Parts of the exercise -
1. In the passage on the neoclassical growth model, which countries are cited as empirical support for convergence?
2. Pick up the passage on the neoclassical growth model right after its final sentence and keep writing.

Document segment -
_ _ _ _ _ _ _
Subsequently, the neo-classical model makes several important predictions.1 First, beginning at a low level of capital per capita, the increase of per worker capital creates economic growth in the short-run, since the greater their equipment with capital, the more productive is the labour. Additionally, the meaning of capital can be usefully broadened to include education, training, experience and health consolidated in human capital. The ratio of human to physical capital in an economy tends to settle down to a steady-state. Hence, an economy with a high initial ratio of human to physical capital ought to grow rapidly, because physical capital can be exploited more efficiently and is more amenable than human capital to rapid expansion. This would imply that movement of capital to countries lagging human capital, e.g. transfer and adoption of new technologies across economies, is only effective by a complementary investment in an appropriate endowment and training of labour.

Furthermore, the neoclassical model’s central idea of the convergence, that is derived from the diminishing returns to capital, predicts that the per capita economic output of poorer countries grows faster, however, assuming that all economies were intrinsically the same, except their starting capital intensities. The lower the starting level of real per capita GDP in relation to its long-run or steady-state position, the higher is the predicted growth rate. This feature of the model received strong support from empirical work in the recent years, i.e. for Japan or Republic of Korea. However, whether convergence occurs or not depends on the region’s characteristics.2 Due to the fact that characteristics may vary across economies in regard of for instance government policy, levels of human capital, propensities to save and have children, willingness to work and access to technology, the convergence rule applies conditionally.

A further prediction of the Solow-Swan-Modell is that the long-run per capita growth is supposed to cease eventually in absence of continuing improvements of the prevailing technology, which causes productivity increases and avoids the diminishing of the return to capital.3 Economies tend to converge to a constant steady-state of per worker output at which no new increase in capital per unit of effective labour will create economic growth. Thus, all capital deepening associated mechanisms affect only the steady-state level of economic output, but not the long-run growth rate. In 1960s, economists recognized this deficiency in the model and argued that the discovery of new ideas was the only way to avoid diminishing returns. Subsequently, the model was patched up by assuming that technological progress occurred in an unexplained manner. According to this, the long-run per capita growth rate is exogenously determined by productivity increases via technological progress solely1. But the assumption that technological progress is exogenous would mean that across all countries exist the same technological opportunities and should converge to the same steady-state per capita growth in the long-run. Nevertheless, the Solow-Swan-Model gives reason to assume that in the very long-run capital accumulation is less significant than technological innovation. Accordingly, assuming the short-run rate of growth slowed down to a steady state due to diminishing returns, the per capita output is growing entirely at the rate of technological progress in the steady-state. This effect of growth is also known as the rate of productivity growth and is measured as the TFP (Total Factor Productivity)2.
_ _ _ _ _ _ _
Information given -
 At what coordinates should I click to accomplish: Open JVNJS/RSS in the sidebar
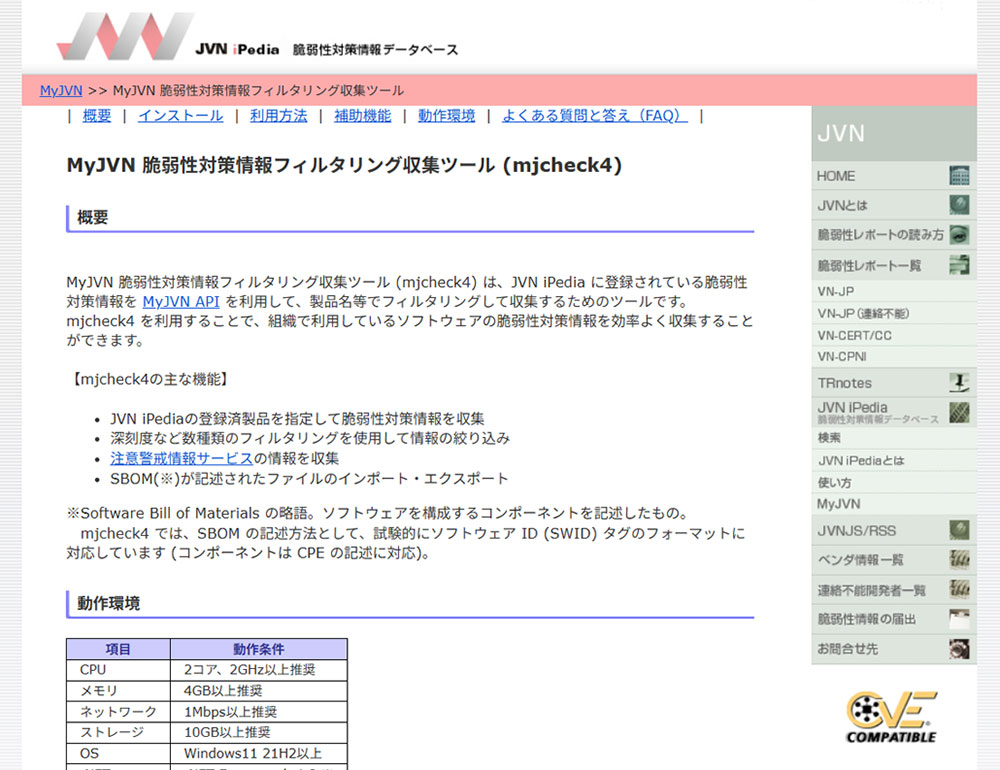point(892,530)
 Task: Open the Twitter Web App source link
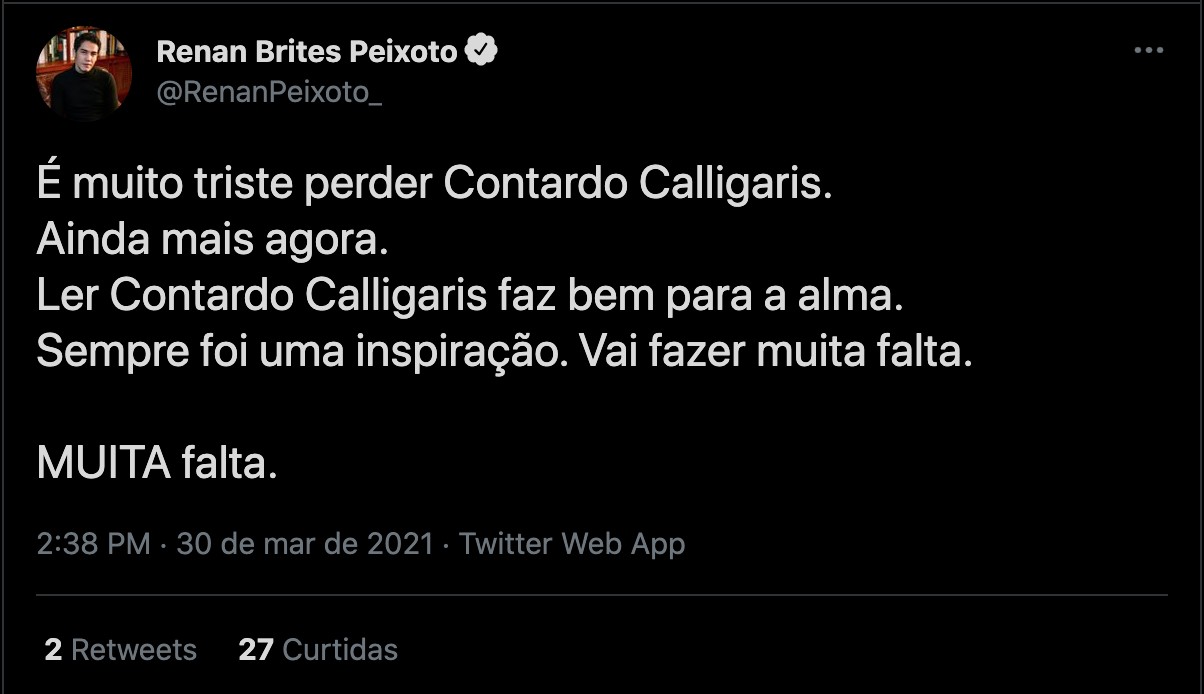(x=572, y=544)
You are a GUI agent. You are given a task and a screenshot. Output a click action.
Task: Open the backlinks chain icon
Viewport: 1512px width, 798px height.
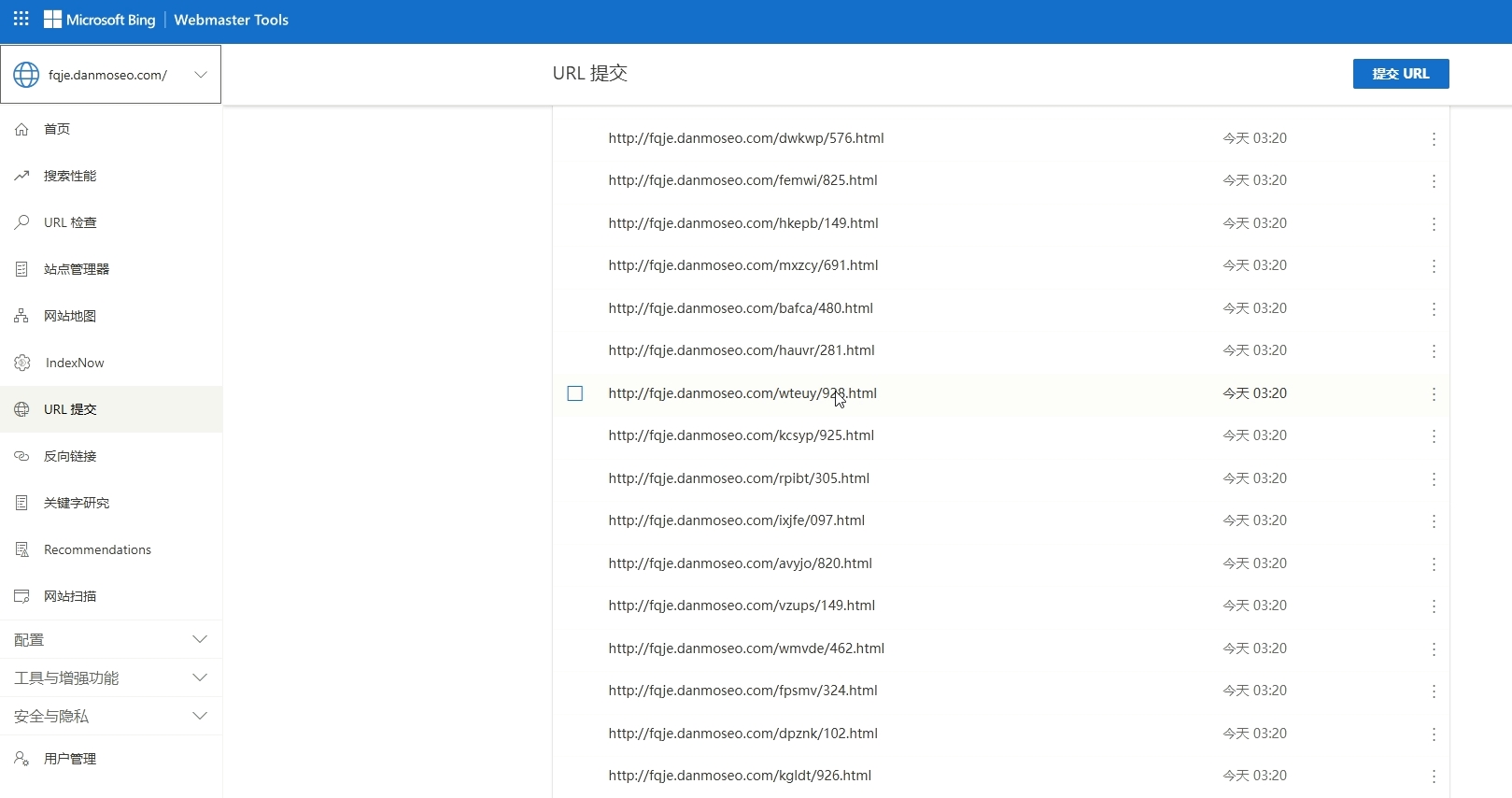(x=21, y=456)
_ _ _ _ _ _ _
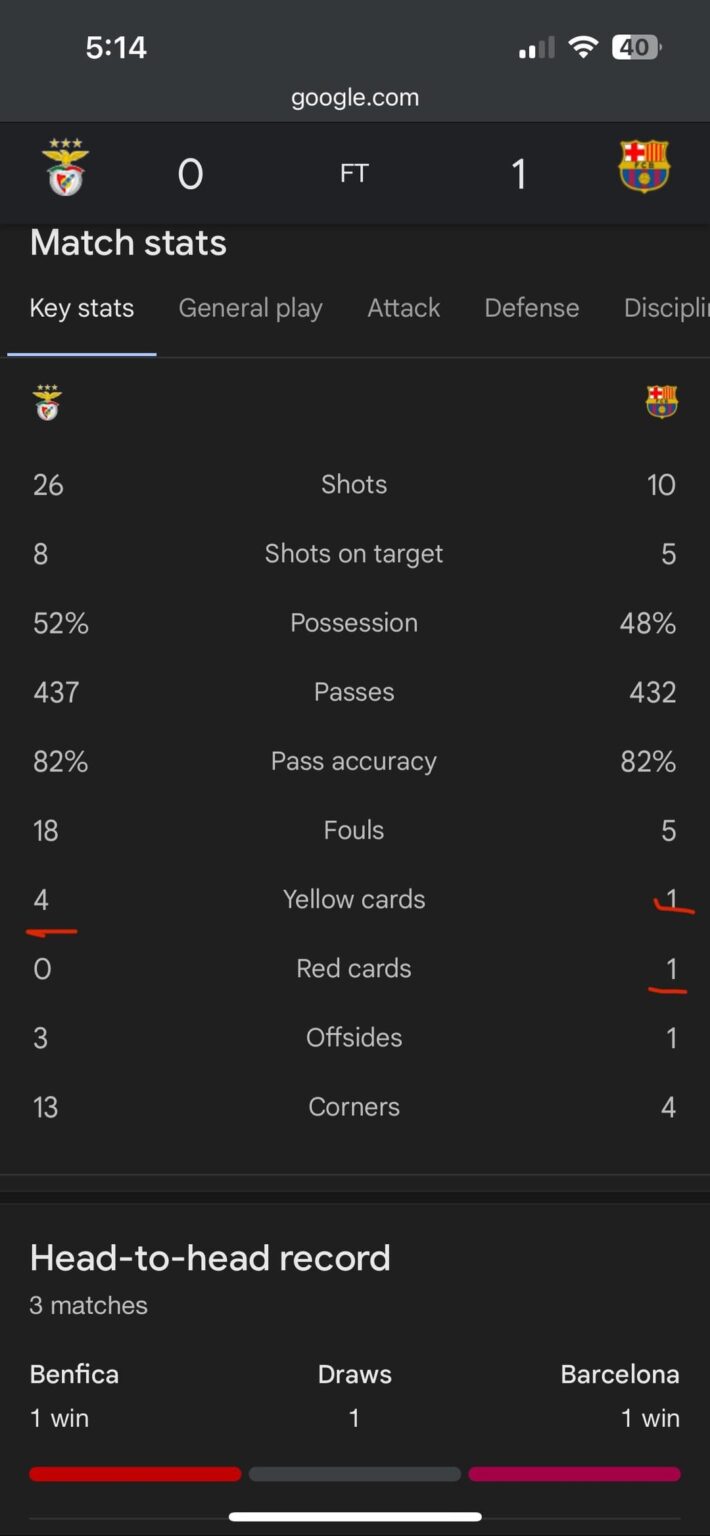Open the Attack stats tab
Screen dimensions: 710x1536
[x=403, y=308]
_ _ _ _ _ _ _
Results -
1. Japan and the Republic of Korea.

2.
The neoclassical model provides several vague conclusions for the significance of the examined technological innovation ICT for growth.

- ICT-based capital deepening is relevant to endow the labour with appropriate factor of production that allows the labour to work efficient at given conditions in the short-run. Nonetheless, the marginal product of the ICT capital diminishes in the long-run.
- ICT transfer across economies is only effective if it is accompanied by corresponding ICT-related training and education that higher the stock of human capital for efficient adoption. Technology and knowledge exchange between countries with high educated people, e.g. developed countries, diffuses faster and is easier adopted.
- The convergence prediction suggests that ICT capital deepening in economies with a low level of per capita economic output should initially grow at high rates, e.g. as it happened in some ICT exporting developing economies like Taiwan, Singapore, Malaysia and Thailand1.
- The conclusion that technological innovation is the driving force for growth in the long-run implies that such an innovation-triggering technology like ICT is supposed to boost the long-run economy growth enormously.

Unfortunately, the investigation of ICT impact by the neoclassical model encounters the problem concering the unexplained manner of technological change. For bridging the blocking situation, it is necessary to investigate the endogenous growth theory in the next section in order to find stylized factors on the ICT’s impact.

2.2.2 Endogenous Growth Theory

Due to the urge to explain divergences in growth of countries in the long-term the theory of growth reappeared as the so-called endogenous growth theory in the last decades. On the foundation of the seminal approaches from Romer (1990) and Aghion and Howitt (1992), recently a number of growth models were set up that focus on endogenous growth processes stemming from the usage of ICT. Vourvachaki (2006) determines ICT-enabled spillovers through the use of ICT as the main driver of growth. For Venturini (2007) learning-by-doing processes facilitated by ICT utilisation are the major determinants. Bianco and Van Zon (2005) identified embodied technological change initiated by technological advances in the ICT as mainly responsible for growth and Chen and Kee (2005) show a link between the growth rate of human capital and economic growth via knowledge accumulation.

In general, the endogenous growth theory starts the attempt to tie up to the unsatisfactory shortcoming of the exogenous explanation of long-run growth in the neo- classical model. By building macroeconomic models out of microeconomic foundations, the growth models developed by Romer (1990) and Aghion and Howitt (1992) mainly provide an approach, whereby growth is driven by technological change that is stressed by an innovations process based on human capital and R&D. In contrast to the neoclassical model, the seminal contribution is that the growth of technological progress is model-endogenously explained and involves growth-generating processes that prevent diminishing marginal products of physical and human capital.

The process of technological change in the endogenous growth model bases on three premises.1 The first premise states that technological advance is the outcome of the creation of new knowledge that enables a higher output at a given input in the production process.

The second premise focuses on that, the model considers new knowledge either as a result of economic decisions made by profit-maximizing agents2 to invest in purposive R&D efforts, or an occurrence from external effects, such from random unintended fall- outs by other activities or knowledge spillovers. The latter referring to knowledge spillovers was already described by Arrow and Sheshinski as a mechanism called learning-by-doing3, where by-product discoveries immediately spill over to the entire economy4.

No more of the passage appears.